The parasympathetic signalling molecules
acetylcholine, pituitary
adenylate cyclase activating peptide-38 (
PACAP38) and
vasoactive intestinal peptide (VIP) may be released from parasympathetic fibres and activate sensory nerve fibres during
migraine attacks. Recently, it was shown that VIP does not induce
migraine-like attacks in
migraine patients. Interestingly,
PACAP38 activates the same VPAC receptors as VIP, but also specifically activates the
PAC1 receptor. The present thesis includes four double-blind placebo-controlled crossover studies aimed to explore the role of
acetylcholine,
PACAP and VIP in
migraine and
head pain. In study I-III we investigated
acetylcholine, via the analogue
carbachol, and
PACAP38 in a human model of
migraine. In study IV we studied if
PACAP38 and VIP might induce central sensitization,
neurogenic inflammation and mast cell degranulation in a cutaneous model of
acute pain.
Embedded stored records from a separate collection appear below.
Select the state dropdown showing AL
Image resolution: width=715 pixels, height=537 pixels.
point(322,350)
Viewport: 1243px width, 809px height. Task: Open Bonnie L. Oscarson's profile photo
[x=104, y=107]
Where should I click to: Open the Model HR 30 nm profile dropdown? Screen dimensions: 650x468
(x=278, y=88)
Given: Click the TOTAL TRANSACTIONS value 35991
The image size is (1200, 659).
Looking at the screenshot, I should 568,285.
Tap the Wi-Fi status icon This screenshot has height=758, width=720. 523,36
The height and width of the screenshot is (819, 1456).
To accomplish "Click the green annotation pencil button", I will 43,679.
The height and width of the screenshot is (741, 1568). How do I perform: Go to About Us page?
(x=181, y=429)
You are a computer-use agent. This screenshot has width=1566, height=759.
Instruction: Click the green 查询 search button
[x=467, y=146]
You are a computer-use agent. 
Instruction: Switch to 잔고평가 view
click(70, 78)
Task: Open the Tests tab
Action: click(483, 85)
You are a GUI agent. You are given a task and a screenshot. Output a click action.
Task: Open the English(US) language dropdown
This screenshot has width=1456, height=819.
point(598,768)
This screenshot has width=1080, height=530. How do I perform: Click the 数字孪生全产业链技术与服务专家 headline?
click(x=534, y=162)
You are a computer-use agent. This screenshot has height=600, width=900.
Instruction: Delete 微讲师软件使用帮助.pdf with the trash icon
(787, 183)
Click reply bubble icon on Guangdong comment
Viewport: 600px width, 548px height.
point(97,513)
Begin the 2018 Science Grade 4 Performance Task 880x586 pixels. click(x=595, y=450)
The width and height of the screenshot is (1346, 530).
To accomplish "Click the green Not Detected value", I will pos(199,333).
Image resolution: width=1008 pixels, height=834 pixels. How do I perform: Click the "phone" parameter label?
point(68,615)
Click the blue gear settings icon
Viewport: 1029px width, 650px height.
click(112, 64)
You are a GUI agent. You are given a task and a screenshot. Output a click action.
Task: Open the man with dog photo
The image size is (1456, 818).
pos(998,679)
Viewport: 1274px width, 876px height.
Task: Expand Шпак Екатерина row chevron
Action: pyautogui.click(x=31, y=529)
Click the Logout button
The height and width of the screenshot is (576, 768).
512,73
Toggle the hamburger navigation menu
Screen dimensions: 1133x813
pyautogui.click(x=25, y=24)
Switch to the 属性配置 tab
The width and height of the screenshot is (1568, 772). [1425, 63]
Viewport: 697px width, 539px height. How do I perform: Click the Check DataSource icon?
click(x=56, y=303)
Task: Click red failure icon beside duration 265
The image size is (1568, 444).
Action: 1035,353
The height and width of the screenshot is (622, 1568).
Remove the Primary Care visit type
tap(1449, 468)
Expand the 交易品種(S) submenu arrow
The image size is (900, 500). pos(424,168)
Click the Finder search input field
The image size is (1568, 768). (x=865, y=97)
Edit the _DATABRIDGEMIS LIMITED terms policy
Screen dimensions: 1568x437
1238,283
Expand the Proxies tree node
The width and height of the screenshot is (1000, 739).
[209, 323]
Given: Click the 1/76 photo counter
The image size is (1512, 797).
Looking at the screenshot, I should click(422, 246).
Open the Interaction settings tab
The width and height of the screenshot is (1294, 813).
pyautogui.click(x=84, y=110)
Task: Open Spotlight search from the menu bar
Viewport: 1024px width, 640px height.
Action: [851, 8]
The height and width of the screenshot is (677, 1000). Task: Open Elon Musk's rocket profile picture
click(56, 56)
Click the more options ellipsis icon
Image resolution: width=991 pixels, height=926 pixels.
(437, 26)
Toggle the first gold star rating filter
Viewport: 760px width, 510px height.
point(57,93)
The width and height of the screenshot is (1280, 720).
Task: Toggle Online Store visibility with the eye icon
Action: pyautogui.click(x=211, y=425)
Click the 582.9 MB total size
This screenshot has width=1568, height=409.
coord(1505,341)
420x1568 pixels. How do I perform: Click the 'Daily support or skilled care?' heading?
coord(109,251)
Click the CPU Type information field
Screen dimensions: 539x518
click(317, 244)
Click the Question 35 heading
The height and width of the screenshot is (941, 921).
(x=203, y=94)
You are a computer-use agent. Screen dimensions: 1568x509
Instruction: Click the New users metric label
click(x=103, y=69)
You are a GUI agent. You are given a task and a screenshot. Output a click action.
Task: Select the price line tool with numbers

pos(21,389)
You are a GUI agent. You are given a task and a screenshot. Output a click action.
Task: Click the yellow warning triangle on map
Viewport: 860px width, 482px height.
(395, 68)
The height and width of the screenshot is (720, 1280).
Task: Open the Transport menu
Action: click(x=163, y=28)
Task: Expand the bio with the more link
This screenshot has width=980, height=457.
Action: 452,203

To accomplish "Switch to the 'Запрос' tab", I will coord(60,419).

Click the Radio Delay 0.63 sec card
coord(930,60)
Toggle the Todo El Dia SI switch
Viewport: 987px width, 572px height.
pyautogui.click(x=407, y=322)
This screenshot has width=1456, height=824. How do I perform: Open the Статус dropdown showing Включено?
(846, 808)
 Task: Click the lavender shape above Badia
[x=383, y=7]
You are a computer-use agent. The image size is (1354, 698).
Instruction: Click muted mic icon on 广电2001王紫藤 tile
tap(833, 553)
Study I-II showed that
carbachol induced short lasting mild
headache and moderate cephalic vasodilatation in both healthy volunteers and
migraine patients, but did not induce
migraine-like attacks. In study III
PACAP38 induced
headache in healthy subjects and delayed
migraine-like attacks in
migraine patients as well as sustained dilatation of cephalic vessels. In study IV VIP and
PACAP38 evoked skin
pain, central sensitization,
neurogenic inflammation and mast cell degranulation, but VIP showed to be more potent than
PACAP38 in inducing
neurogenic inflammation and mast cell degranulation. In conclusion, we found that
carbachol infusion was not a good model for experimental
migraine provocation, probably because the maximal dose was insufficient to produce enough
nitric oxide to trigger
migraine.
PACAP38 infusion is a new pathway for
migraine induction and the results from study IV suggest that
neurogenic inflammation and mast cell degranulation are unlikely to cause
PACAP38 induced
migraine. The present thesis contributes to our knowledge on
migraine pathophysiology and suggests
PAC1 receptor antagonism as a new target for
migraine treatment.